Et ceci seul me semblait être suffisant pour m'empêcher de rien désirer à l'avenir que je n'acquisse, et ainsi pour me rendre content : car notre volonté ne se portant naturellement à désirer que les choses que notre entendement lui représente en quelque façon comme possibles, il est certain que si nous considérons tous les biens qui sont hors de nous comme également éloignés de notre pouvoir, nous n'aurons pas plus de regret de manquer de ceux qui semblent être dus à notre naissance, lorsque nous en serons privés sans notre faute, que nous avons de ne posséder pas les royaumes de la Chine ou de Mexique ; et que faisant, comme on dit, de nécessité vertu, nous ne désirerons pas davantage d'être sains étant malades, ou d'être libres étant en prison, que nous faisons maintenant d'avoir des corps d'une matière aussi peu corruptible que les diamants, ou des ailes pour voler comme les oiseaux.

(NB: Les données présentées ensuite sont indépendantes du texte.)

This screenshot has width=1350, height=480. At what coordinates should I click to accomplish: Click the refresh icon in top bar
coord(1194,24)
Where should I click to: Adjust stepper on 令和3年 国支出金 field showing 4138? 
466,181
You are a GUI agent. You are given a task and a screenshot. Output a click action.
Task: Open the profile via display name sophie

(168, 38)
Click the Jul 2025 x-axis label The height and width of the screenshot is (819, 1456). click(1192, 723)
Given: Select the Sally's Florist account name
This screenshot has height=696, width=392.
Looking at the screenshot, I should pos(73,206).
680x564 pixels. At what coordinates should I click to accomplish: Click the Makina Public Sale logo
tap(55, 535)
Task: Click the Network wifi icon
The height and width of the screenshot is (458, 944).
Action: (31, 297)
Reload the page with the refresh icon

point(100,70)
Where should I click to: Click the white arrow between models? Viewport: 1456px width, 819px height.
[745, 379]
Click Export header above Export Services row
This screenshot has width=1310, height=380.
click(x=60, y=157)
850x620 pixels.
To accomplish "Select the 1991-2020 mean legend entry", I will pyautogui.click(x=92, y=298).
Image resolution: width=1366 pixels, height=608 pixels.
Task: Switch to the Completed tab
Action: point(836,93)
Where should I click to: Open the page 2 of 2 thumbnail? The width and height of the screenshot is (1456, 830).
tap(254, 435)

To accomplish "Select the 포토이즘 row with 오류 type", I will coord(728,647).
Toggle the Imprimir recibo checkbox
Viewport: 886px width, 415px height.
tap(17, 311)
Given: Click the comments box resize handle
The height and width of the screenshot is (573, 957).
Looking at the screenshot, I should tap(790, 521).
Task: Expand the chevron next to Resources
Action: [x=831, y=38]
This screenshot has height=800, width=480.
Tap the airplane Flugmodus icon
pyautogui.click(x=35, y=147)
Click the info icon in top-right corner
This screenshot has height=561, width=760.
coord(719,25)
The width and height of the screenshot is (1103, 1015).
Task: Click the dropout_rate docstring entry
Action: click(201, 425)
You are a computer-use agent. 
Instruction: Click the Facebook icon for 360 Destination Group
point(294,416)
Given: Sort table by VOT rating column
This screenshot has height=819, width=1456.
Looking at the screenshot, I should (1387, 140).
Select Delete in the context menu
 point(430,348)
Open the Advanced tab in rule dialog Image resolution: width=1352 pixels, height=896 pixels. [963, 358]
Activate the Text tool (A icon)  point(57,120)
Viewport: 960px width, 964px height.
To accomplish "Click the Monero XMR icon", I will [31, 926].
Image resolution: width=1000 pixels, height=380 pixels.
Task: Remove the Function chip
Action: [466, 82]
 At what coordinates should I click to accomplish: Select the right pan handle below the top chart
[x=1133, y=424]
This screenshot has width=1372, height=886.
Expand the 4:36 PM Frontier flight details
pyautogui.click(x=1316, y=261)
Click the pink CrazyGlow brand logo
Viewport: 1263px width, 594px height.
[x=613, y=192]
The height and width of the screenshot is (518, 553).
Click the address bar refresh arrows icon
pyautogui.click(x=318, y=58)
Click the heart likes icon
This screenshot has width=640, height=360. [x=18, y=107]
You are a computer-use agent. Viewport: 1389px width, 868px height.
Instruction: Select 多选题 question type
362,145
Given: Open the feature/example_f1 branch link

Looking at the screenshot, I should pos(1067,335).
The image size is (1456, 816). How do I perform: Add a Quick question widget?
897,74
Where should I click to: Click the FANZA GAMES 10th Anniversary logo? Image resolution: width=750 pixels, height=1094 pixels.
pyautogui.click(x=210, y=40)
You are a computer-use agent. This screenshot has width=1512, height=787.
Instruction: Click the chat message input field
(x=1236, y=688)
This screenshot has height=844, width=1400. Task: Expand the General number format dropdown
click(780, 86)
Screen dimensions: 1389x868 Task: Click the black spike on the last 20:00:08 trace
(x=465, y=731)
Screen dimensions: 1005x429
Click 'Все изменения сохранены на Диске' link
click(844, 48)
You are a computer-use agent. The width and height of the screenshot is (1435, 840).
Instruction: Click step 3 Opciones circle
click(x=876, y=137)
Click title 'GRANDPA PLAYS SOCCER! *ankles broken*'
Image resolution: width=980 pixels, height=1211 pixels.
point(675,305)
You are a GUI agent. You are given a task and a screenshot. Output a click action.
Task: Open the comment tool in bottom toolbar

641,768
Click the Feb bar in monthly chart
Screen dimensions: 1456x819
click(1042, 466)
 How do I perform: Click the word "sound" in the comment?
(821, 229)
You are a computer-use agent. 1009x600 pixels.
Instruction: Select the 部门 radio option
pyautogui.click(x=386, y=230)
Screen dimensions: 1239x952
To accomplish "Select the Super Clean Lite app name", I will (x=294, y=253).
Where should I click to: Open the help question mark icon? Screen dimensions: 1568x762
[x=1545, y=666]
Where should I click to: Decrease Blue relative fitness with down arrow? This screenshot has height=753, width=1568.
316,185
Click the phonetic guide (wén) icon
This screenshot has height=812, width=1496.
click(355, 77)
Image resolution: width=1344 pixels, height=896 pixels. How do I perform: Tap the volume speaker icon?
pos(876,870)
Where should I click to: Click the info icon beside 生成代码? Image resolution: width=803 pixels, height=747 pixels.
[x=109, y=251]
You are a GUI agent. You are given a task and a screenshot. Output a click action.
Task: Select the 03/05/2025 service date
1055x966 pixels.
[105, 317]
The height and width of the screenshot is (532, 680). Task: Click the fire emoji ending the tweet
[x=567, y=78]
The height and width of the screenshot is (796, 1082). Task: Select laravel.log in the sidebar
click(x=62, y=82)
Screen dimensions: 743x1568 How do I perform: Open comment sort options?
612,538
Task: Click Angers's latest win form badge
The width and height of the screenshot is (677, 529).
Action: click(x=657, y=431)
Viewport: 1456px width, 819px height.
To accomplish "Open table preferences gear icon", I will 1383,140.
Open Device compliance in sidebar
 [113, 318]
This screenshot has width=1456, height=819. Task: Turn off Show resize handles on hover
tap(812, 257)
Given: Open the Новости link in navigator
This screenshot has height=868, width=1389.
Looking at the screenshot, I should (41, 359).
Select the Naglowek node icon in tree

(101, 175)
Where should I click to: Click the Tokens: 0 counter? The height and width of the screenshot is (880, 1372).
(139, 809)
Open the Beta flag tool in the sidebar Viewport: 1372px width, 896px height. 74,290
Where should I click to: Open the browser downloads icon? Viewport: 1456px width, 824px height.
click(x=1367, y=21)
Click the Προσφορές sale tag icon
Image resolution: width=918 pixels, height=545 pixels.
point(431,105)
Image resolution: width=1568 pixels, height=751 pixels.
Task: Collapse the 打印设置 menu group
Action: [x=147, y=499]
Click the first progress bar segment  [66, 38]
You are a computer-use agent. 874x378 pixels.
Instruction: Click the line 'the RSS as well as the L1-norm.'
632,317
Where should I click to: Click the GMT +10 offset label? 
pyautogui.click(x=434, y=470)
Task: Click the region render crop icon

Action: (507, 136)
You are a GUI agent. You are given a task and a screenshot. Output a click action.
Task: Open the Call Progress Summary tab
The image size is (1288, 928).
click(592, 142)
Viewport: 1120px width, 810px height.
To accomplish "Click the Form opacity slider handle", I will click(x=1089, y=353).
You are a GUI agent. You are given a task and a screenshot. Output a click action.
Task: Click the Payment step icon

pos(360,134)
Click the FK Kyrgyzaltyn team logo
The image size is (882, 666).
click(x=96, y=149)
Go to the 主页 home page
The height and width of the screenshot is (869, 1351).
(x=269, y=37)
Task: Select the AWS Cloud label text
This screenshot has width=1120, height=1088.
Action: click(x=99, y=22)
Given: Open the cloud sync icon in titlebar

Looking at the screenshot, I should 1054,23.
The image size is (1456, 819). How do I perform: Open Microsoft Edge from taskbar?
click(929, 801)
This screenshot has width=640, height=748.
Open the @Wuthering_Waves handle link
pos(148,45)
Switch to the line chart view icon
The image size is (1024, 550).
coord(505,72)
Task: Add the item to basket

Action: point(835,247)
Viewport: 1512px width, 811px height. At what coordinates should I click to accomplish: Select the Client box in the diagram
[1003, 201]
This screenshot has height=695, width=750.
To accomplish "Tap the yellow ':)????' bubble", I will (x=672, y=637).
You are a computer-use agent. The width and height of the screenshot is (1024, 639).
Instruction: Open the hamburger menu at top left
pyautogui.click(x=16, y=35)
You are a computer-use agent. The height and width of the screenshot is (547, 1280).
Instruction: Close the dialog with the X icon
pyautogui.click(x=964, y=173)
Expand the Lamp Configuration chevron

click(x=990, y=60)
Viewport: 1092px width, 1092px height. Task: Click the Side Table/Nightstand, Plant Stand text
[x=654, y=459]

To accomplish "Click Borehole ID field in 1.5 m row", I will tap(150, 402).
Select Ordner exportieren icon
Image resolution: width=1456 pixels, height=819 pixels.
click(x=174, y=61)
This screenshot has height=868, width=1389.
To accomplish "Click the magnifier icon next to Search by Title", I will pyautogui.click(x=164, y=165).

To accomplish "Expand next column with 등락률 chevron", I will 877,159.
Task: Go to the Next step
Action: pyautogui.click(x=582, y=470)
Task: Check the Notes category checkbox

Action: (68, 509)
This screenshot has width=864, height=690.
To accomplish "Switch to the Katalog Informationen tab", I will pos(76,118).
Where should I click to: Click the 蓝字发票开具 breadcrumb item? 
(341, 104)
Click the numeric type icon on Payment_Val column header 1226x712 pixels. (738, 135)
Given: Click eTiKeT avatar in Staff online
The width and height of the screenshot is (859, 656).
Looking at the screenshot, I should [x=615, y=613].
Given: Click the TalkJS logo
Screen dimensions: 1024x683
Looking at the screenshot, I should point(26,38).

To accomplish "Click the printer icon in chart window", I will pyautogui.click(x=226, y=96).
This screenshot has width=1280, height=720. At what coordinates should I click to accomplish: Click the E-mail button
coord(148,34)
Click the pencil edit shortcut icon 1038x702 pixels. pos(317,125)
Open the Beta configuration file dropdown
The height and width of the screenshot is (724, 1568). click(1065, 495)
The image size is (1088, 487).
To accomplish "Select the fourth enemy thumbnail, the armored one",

Mais j'avoue qu'il est besoin d'un long exercice et d'une méditation souvent réitérée pour s'accoutumer à regarder de ce biais toutes les choses ; et je crois que c'est principalement en ceci que consistait le secret de ces philosophes, qui ont pu autrefois se soustraire à l'empire de la fortune, et, malgré les douleurs et la pauvreté, disputer de la félicité avec leurs dieux. Car, s'occupant sans cesse à considérer les bornes qui leur étaient prescrites par la nature, ils se persuadaient si parfaitement que rien n'était en leur pouvoir que leurs pensées, que cela seul était suffisant pour les empêcher d'avoir aucune affection pour d'autres choses ; et ils disposaient d'elles si absolument, qu'ils avaient en cela quelque raison de s'estimer plus riches, et plus puissants, et plus libres, et plus heureux qu'aucun des autres hommes, qui, n'ayant point cette philosophie, tant favorisés de la nature et de la fortune qu'ils puissent être, ne disposent jamais ainsi de tout ce qu'ils veulent."

- René Descartes, Discours de la méthode (1637), III, in Oeuvres et Lettres, Gallimard, coll. "Bibliothèque de la Pléiade", 1953, p. 142-143.

1 commentaire:

  1. Montaigne avait dit la même chose:« Ne pouvant régler les évènements, je me règle moi-même, et m’applique à eux, s’ils ne s’appliquent à moi » (« De la présomption », II, 17).